===== Information given =====

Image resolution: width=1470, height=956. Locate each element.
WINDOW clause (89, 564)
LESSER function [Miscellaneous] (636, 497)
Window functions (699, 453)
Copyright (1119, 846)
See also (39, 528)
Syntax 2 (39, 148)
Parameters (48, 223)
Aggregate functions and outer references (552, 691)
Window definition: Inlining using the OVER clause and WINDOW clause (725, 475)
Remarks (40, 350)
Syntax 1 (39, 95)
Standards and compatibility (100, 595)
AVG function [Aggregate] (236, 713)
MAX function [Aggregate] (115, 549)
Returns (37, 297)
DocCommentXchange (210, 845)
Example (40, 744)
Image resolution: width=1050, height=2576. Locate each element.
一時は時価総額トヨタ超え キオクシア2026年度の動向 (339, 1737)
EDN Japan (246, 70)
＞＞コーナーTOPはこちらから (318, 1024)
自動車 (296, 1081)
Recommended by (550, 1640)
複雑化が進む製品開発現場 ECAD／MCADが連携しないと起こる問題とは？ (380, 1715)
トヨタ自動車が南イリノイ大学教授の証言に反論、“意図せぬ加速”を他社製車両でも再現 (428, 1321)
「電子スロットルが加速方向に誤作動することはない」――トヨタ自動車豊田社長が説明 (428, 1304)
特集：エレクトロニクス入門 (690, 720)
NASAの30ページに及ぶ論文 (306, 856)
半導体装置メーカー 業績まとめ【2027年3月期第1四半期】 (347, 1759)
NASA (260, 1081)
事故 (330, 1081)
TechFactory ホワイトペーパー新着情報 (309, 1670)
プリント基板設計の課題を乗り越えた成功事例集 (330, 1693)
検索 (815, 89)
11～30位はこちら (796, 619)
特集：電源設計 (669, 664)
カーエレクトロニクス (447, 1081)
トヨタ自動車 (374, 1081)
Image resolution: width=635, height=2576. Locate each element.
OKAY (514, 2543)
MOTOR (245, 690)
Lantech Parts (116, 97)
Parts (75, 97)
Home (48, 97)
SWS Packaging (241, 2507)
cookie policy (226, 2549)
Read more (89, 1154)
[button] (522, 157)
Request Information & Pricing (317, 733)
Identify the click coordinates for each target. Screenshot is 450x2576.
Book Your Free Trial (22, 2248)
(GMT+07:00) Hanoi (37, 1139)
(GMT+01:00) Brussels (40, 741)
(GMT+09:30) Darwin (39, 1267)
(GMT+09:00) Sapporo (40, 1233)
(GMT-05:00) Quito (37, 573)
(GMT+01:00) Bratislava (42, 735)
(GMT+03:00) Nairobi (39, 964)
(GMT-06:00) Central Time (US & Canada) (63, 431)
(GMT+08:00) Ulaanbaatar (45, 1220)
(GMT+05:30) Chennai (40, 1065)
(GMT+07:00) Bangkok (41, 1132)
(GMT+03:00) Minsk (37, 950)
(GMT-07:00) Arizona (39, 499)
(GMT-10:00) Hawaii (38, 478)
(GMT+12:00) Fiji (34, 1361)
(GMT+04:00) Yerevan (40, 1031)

=====

▸ **The problem**
Only the lines from the first line of the records through the line containing "トヨタ自動車 (374, 1081)" should be repeated, exactly as they appear.

▸ **Written solution**
Image resolution: width=1470, height=956. Locate each element.
WINDOW clause (89, 564)
LESSER function [Miscellaneous] (636, 497)
Window functions (699, 453)
Copyright (1119, 846)
See also (39, 528)
Syntax 2 (39, 148)
Parameters (48, 223)
Aggregate functions and outer references (552, 691)
Window definition: Inlining using the OVER clause and WINDOW clause (725, 475)
Remarks (40, 350)
Syntax 1 (39, 95)
Standards and compatibility (100, 595)
AVG function [Aggregate] (236, 713)
MAX function [Aggregate] (115, 549)
Returns (37, 297)
DocCommentXchange (210, 845)
Example (40, 744)
Image resolution: width=1050, height=2576. Locate each element.
一時は時価総額トヨタ超え キオクシア2026年度の動向 (339, 1737)
EDN Japan (246, 70)
＞＞コーナーTOPはこちらから (318, 1024)
自動車 (296, 1081)
Recommended by (550, 1640)
複雑化が進む製品開発現場 ECAD／MCADが連携しないと起こる問題とは？ (380, 1715)
トヨタ自動車が南イリノイ大学教授の証言に反論、“意図せぬ加速”を他社製車両でも再現 (428, 1321)
「電子スロットルが加速方向に誤作動することはない」――トヨタ自動車豊田社長が説明 (428, 1304)
特集：エレクトロニクス入門 (690, 720)
NASAの30ページに及ぶ論文 (306, 856)
半導体装置メーカー 業績まとめ【2027年3月期第1四半期】 (347, 1759)
NASA (260, 1081)
事故 (330, 1081)
TechFactory ホワイトペーパー新着情報 (309, 1670)
プリント基板設計の課題を乗り越えた成功事例集 (330, 1693)
検索 (815, 89)
11～30位はこちら (796, 619)
特集：電源設計 (669, 664)
カーエレクトロニクス (447, 1081)
トヨタ自動車 (374, 1081)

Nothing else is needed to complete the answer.